Saved data entries:

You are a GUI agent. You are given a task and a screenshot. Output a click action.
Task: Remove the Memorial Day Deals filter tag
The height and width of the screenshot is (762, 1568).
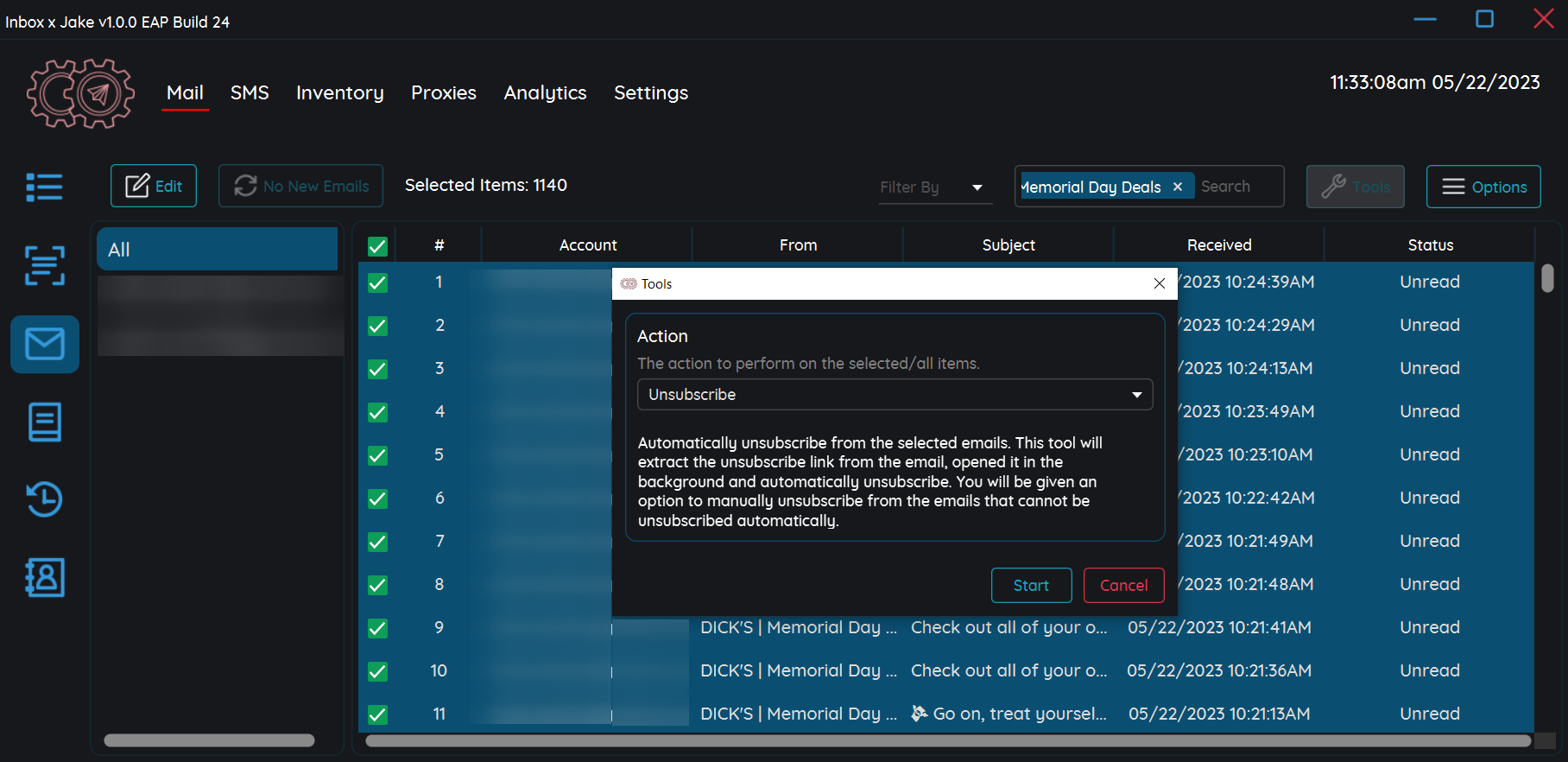1177,187
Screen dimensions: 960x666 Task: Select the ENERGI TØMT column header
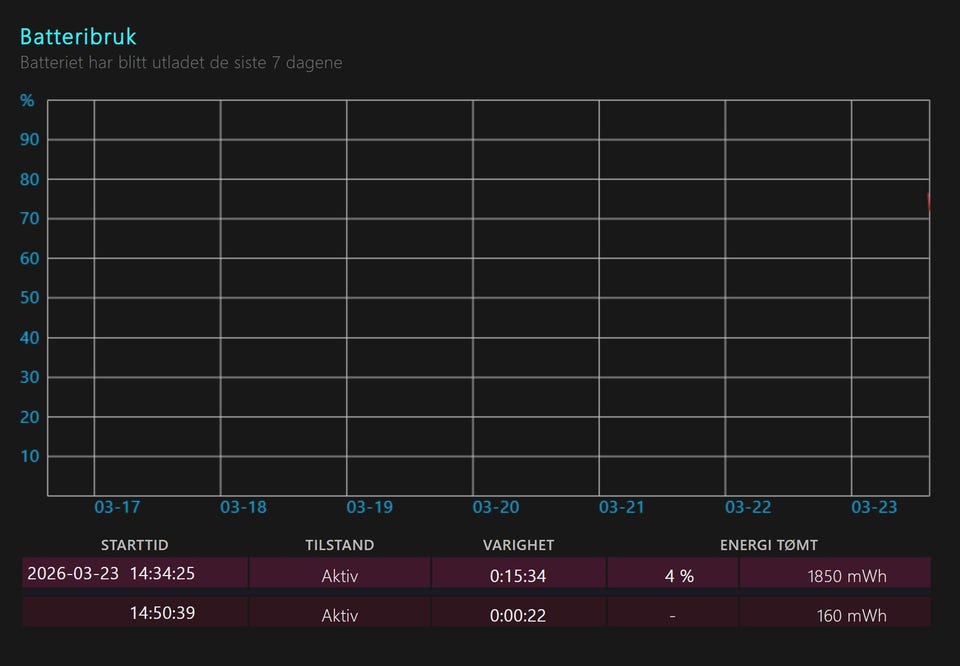click(x=769, y=545)
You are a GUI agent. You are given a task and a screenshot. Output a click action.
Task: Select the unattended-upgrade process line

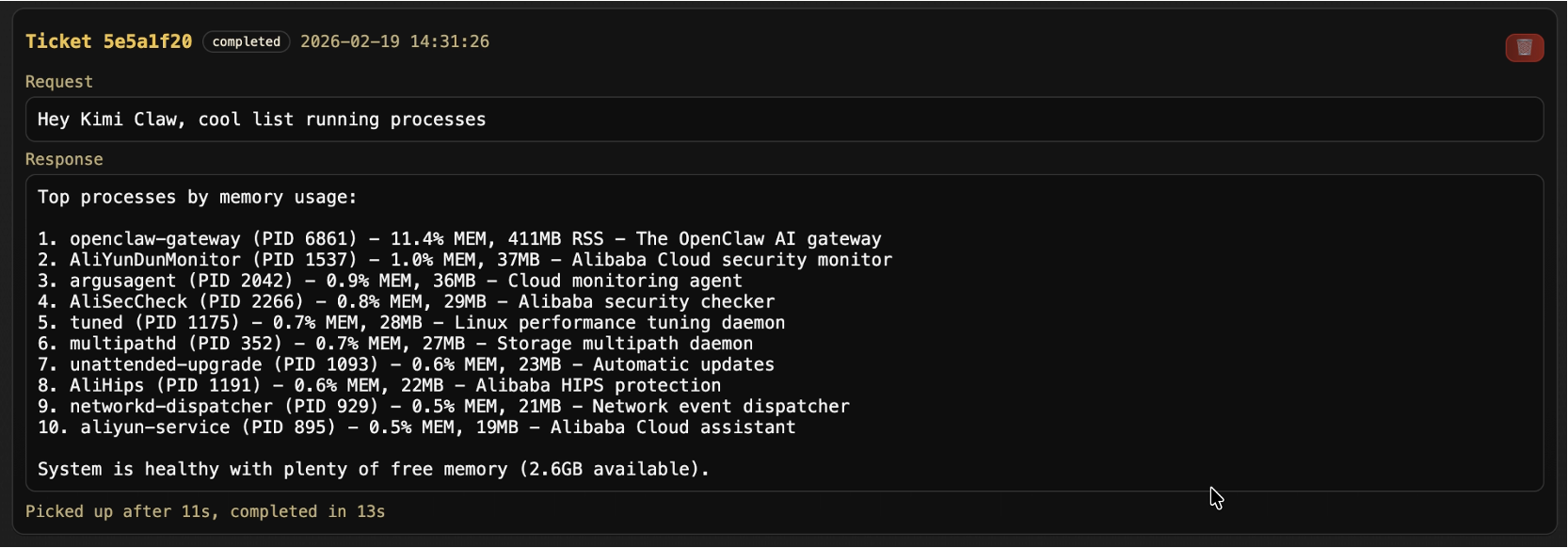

▶ [How to complete this task]: Write out the lines from the line with "Task: Remove the" through the end of the records exactly; do not include pictures or any other lines.

▶ [Output of the task]:
Task: Remove the Memorial Day Deals filter tag
The height and width of the screenshot is (762, 1568).
1177,187
Screen dimensions: 960x666 Task: Select the ENERGI TØMT column header
click(x=769, y=545)
You are a GUI agent. You are given a task and a screenshot. Output a click action.
Task: Select the unattended-upgrade process line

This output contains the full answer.